== Supplied material ==
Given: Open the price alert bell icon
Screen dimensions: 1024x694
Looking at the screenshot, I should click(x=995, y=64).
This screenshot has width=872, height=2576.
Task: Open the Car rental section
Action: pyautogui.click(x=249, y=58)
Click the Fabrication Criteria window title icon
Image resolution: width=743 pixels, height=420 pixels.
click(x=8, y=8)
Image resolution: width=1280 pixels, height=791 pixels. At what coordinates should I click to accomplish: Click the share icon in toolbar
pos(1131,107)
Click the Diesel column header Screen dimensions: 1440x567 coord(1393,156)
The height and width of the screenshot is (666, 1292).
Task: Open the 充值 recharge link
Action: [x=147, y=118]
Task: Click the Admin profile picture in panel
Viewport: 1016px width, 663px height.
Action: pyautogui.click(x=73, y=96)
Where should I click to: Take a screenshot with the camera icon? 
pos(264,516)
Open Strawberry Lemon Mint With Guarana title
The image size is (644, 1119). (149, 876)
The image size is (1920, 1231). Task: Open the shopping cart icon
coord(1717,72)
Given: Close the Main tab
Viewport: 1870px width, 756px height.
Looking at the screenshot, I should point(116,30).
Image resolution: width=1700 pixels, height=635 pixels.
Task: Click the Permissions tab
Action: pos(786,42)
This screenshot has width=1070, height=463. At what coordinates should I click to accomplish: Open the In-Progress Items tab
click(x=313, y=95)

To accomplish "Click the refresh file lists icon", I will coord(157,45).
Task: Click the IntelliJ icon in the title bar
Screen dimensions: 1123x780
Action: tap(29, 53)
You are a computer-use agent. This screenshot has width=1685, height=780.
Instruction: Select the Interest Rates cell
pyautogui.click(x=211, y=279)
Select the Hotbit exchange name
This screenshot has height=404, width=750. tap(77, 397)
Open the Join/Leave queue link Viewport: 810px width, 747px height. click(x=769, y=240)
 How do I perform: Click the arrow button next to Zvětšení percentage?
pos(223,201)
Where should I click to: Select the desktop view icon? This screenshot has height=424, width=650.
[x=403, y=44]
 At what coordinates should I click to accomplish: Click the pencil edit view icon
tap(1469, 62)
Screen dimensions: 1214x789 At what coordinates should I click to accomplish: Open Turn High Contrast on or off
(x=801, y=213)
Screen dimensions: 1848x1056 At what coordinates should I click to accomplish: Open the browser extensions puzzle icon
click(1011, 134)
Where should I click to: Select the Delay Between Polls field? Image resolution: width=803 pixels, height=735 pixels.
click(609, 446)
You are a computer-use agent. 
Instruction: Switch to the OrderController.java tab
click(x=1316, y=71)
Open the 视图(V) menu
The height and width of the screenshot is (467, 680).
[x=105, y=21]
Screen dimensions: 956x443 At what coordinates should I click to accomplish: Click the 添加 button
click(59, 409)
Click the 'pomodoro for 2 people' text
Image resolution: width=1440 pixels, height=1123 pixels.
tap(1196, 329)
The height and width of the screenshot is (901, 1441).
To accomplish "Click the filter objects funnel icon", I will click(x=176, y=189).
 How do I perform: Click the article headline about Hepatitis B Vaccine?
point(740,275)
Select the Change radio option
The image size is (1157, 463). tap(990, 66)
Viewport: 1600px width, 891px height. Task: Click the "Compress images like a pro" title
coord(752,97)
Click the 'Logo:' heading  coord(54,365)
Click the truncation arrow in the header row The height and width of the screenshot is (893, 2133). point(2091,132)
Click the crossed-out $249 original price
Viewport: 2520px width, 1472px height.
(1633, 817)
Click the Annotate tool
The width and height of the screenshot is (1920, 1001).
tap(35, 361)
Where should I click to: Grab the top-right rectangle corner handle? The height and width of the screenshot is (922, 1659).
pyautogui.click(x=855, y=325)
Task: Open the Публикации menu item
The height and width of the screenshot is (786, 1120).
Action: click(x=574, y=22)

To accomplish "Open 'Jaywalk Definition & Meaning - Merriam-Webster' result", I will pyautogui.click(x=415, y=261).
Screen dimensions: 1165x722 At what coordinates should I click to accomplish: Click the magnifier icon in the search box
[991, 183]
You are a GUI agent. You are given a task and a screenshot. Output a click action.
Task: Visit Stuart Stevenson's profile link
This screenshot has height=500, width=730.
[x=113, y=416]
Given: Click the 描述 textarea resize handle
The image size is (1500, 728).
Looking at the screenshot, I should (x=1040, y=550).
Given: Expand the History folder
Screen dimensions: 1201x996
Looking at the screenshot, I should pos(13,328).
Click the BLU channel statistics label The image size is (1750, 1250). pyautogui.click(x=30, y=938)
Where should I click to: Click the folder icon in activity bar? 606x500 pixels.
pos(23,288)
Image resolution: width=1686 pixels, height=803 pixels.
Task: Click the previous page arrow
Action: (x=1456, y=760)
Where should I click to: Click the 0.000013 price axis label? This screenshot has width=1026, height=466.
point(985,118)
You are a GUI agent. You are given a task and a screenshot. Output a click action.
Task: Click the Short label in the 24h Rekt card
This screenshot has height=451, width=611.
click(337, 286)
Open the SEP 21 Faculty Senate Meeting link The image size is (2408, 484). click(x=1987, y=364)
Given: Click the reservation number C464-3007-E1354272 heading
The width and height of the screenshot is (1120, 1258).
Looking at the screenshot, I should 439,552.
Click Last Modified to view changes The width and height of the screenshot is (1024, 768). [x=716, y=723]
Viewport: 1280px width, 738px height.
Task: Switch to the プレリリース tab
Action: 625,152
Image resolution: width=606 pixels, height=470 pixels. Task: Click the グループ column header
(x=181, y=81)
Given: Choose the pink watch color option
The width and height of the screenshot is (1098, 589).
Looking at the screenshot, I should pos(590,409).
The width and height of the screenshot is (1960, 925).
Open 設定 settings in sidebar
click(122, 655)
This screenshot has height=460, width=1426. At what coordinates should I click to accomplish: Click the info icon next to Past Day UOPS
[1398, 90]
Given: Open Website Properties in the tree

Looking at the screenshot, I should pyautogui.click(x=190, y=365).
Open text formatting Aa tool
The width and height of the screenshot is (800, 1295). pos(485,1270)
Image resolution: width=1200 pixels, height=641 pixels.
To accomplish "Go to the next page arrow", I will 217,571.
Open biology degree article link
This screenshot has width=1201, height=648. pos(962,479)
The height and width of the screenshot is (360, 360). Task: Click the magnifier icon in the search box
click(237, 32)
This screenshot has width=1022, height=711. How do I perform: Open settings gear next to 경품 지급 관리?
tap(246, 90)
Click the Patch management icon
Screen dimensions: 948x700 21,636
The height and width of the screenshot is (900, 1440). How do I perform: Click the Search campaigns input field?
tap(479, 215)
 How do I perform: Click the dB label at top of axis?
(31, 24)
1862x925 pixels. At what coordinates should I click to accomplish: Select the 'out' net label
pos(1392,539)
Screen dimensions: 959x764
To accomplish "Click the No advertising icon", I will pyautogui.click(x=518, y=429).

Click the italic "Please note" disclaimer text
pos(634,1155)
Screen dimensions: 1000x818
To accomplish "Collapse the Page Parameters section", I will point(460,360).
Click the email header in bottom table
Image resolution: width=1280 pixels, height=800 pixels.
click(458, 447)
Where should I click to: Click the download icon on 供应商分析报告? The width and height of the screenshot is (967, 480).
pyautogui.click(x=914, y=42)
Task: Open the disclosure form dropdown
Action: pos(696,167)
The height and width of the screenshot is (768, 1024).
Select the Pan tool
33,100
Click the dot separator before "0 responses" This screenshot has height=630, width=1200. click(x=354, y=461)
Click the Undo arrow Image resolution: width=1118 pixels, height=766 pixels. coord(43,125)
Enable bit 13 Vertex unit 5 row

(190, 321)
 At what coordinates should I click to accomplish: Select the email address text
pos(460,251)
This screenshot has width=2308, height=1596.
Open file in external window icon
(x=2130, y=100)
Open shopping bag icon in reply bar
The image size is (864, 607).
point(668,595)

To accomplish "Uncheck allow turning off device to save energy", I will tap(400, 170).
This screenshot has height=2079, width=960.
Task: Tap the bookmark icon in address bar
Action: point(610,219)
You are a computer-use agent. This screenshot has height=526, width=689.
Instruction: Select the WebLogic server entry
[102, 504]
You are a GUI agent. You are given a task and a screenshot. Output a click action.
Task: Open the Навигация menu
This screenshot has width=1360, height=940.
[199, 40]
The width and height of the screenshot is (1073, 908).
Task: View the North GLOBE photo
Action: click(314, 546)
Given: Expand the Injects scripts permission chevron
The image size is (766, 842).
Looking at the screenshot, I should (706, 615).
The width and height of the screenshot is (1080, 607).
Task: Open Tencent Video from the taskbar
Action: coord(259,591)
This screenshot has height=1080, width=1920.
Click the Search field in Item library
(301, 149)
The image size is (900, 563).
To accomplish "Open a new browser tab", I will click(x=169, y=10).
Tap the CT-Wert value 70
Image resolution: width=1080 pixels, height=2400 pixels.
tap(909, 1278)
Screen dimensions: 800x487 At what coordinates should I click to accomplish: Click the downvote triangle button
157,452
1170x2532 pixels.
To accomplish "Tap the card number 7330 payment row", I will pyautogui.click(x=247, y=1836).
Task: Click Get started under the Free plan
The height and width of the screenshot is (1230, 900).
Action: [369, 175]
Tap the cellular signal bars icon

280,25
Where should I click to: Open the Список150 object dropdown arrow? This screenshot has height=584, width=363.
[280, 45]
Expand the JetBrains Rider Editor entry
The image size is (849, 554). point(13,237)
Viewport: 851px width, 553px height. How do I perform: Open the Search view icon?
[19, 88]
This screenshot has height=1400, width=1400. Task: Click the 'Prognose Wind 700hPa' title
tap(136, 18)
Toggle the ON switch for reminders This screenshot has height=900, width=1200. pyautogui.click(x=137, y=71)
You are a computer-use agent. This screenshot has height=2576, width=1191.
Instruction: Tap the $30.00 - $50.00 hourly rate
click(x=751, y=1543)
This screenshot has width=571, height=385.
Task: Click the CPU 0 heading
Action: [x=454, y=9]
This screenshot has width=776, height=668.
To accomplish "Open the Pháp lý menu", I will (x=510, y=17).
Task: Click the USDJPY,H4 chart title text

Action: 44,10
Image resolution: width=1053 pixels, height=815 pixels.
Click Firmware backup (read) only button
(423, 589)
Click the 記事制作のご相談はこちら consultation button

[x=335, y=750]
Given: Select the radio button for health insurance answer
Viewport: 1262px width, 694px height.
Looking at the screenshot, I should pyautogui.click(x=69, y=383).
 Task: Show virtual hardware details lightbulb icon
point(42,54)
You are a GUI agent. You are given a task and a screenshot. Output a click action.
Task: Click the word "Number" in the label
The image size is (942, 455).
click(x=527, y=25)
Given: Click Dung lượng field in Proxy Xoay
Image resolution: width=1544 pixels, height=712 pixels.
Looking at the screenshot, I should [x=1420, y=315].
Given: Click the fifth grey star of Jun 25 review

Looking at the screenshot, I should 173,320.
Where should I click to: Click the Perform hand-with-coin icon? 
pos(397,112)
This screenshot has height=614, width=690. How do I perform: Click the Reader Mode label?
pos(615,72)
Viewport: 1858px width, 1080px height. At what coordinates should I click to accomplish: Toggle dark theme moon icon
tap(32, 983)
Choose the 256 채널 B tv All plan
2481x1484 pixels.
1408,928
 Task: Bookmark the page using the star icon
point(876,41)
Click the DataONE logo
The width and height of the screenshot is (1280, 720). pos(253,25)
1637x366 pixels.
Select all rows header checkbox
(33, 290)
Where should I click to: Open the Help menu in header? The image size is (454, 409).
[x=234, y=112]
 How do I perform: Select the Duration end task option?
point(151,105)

== Task goal ==
Which lines in the data above hold the string "computer"? Show each one.

== Output for this task ==
You are a computer-use agent. This screenshot has width=1685, height=780.
You are a computer-use agent. 
You are a computer-use agent. This screenshot has height=526, width=689.
You are a computer-use agent. This screenshot has height=2576, width=1191.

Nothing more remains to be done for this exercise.